Il est particulièrement difficile de quantifier le nombre de protestants en Chine aujourd’hui. Les statistiques officielles qui s’en tiennent aux chiffres recensés par le Mouvement patriotique des Trois autonomies, contrôlé par le Parti communiste, annoncent 23 millions de chrétiens, dont 16 millions de protestants. Les Eglises protestantes et les ONG annoncent, quant à elles, des chiffres évoluant entre 40 et 70 millions, voire davantage.

Aujourd’hui, ce sont ces millions de membres non comptabilisés par les autorités mais constituant la partie immergée de l’iceberg – celle qui forme la masse des Eglises domestiques –, qui sont l’objet d’intimidations, de sanctions, d’arrestations, voire d’expulsion ou de démolition de leurs lieux de culte. Une répression qui s’appuie sur le caractère « illégal » de ces communautés « non officielles ».

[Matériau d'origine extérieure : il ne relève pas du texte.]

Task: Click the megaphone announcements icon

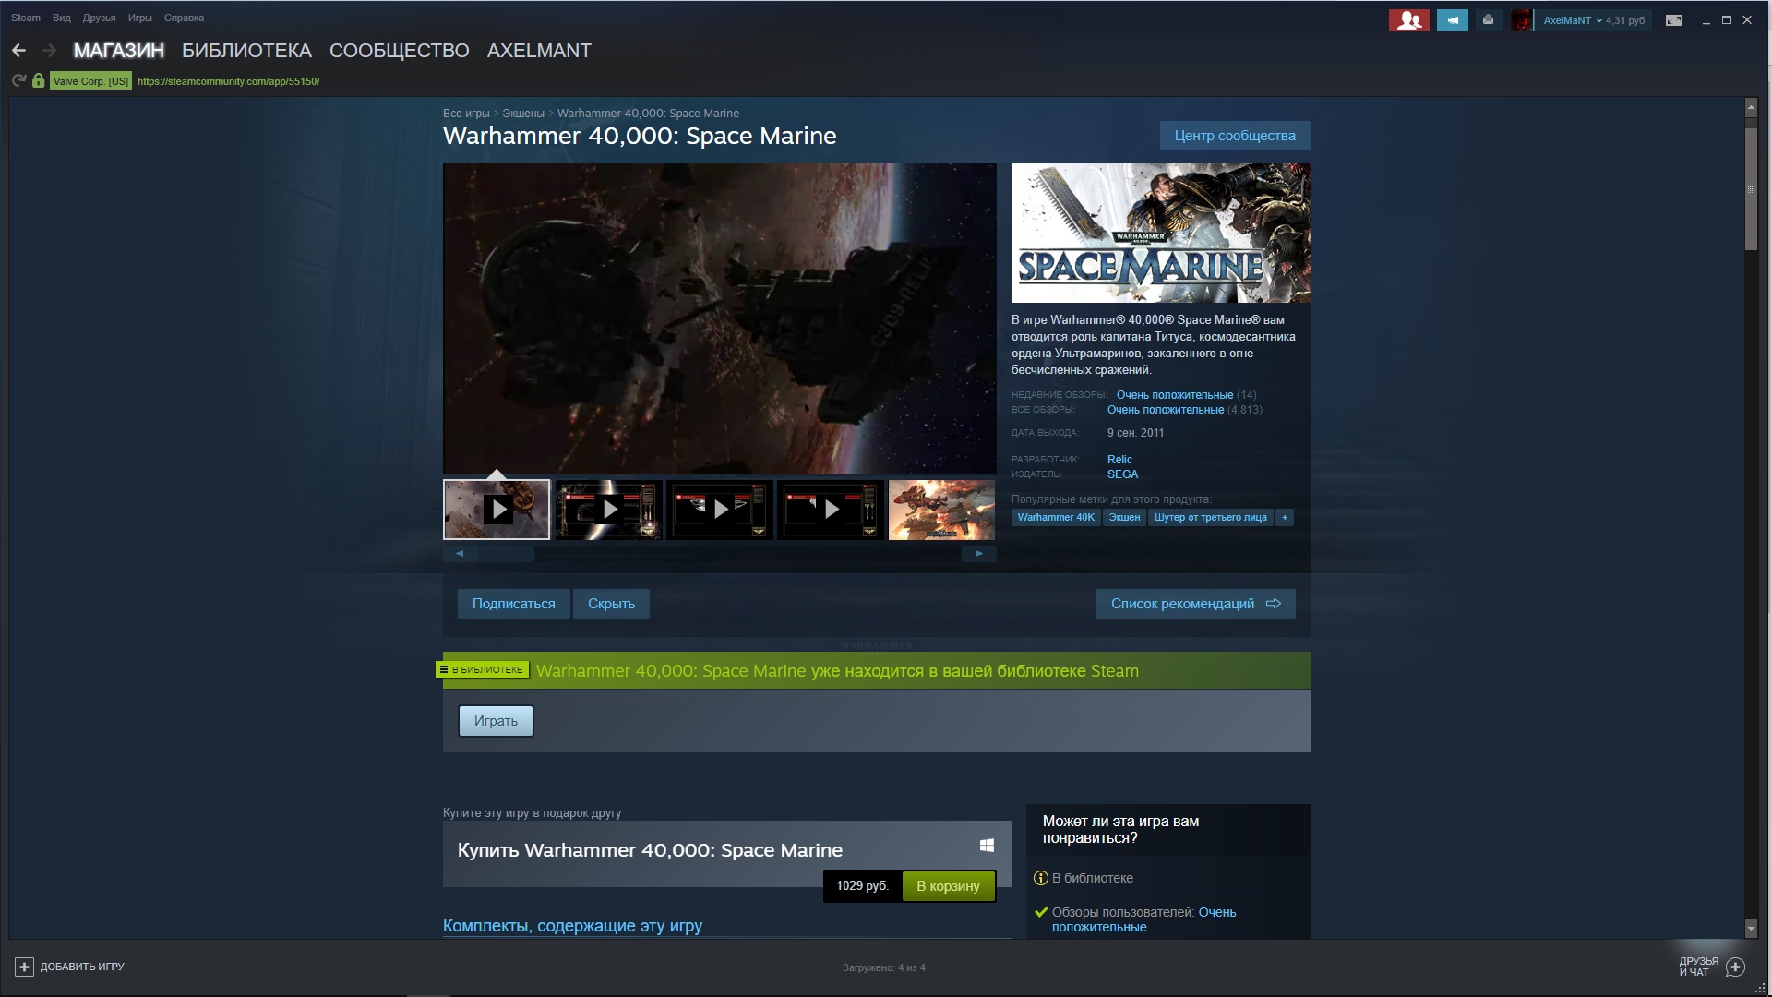Action: [1452, 20]
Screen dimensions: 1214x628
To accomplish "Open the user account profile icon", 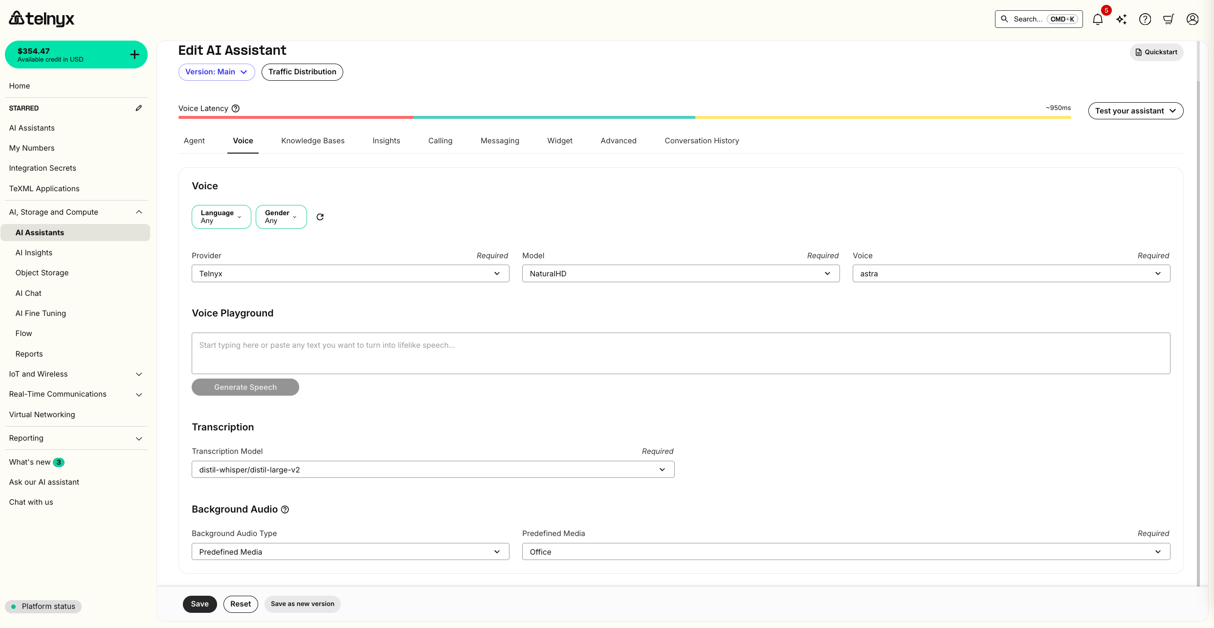I will click(x=1192, y=19).
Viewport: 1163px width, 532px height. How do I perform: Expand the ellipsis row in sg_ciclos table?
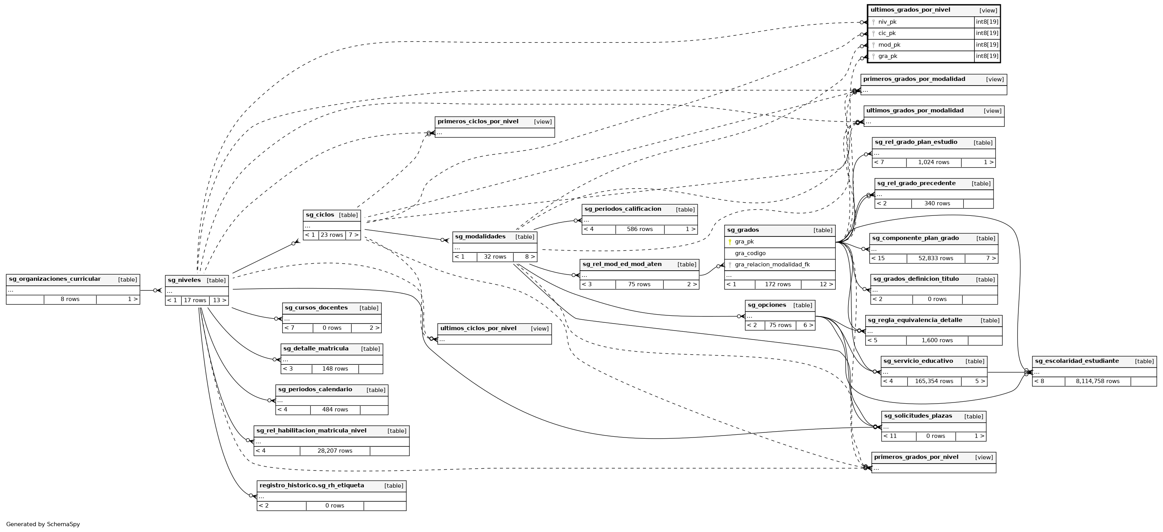coord(307,225)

C’est le cas de l’Eglise protestante de Shouwang dont la demande d’enregistrement officiel auprès des autorités a été rejetée en 2006, la communauté ayant refusé de faire partie du Mouvement des Trois autonomies.

Quant à la campagne de démolition des croix et des églises amorcée il y a déjà plusieurs mois, elle s’est accentuée à la veille des fêtes de Noël, en particulier dans la province du Zheijiang, où, selon l’ONG China Aid, plus de 420 croix ont été démontées de force, et des dizaines d’églises, catholiques comme protestantes, partiellement ou totalement détruites par les autorités.

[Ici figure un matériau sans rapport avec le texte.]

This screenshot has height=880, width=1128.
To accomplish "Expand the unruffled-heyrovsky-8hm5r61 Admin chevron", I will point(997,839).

Cette campagne baptisée « Trois rectifications pour une démolition » a été lancée en janvier 2014, à l’initiative du secrétaire général du Parti communiste du Zhejiang. Depuis quelques mois, elle a gagné progressivement d’autres provinces et menace de s’étendre à tout le pays.

Dans le Henan, le 18 décembre dernier, la croix d’une église située à Nanle a été détruite après une lutte acharnée. Bien que le lieu de culte ait été bâti en toute légalité, les autorités locales ont saisi l’église, et le pasteur a été condamné à 12 ans de prison. Le Bureau des Affaires religieuses a également confisqué des millions de yuans économisés par la communauté et destinés à la construction d’un nouveau lieu de culte.

Officiellement, l’opération « Trois rectifications pour une démolition » vise à « embellir » les zones urbaines en supprimant l’aspect disgracieux des structures illégalement construites. Les chrétiens et les défenseurs des droits de l’homme dénoncent quant à eux une vaste campagne de répression visant tous les lieux de culte chrétiens et en particulier les croix dressées sur les édifices, dans le but de stopper la croissance des Eglises dans la région.

Dans la province du Zhejiang où elle est appliquée avec le plus d’intensité, l’opération frappe surtout la zone urbaine de Wenzhou, où les chrétiens, en majorité protestants, qui forment 15 à 20 % de la population – un phénomène à l’origine du surnom de « Jérusalem de Chine » donné à la ville –, affichent une visibilité qui irrite les autorités locales.

Quatre jours seulement avant Noël, de violents affrontements se sont produits entre des représentants du Bureau des Affaires religieuses du Zhejiang et les paroissiens de l’église protestante de Dinqiao, près de Hangzhou, dont la croix devait être retirée. Des fidèles ont été blessés et certains sont encore hospitalisés.

Mais, comme le souligne Yang Fenggang, universitaire spécialiste du monde chinois à la Purdue University aux Etats-Unis, « ces actions du gouvernement se heurtent au fait que les chrétiens étant aujourd’hui très nombreux, le culte, s’il peut être momentanément perturbé, ne pourra jamais être totalement et définitivement interrompu ».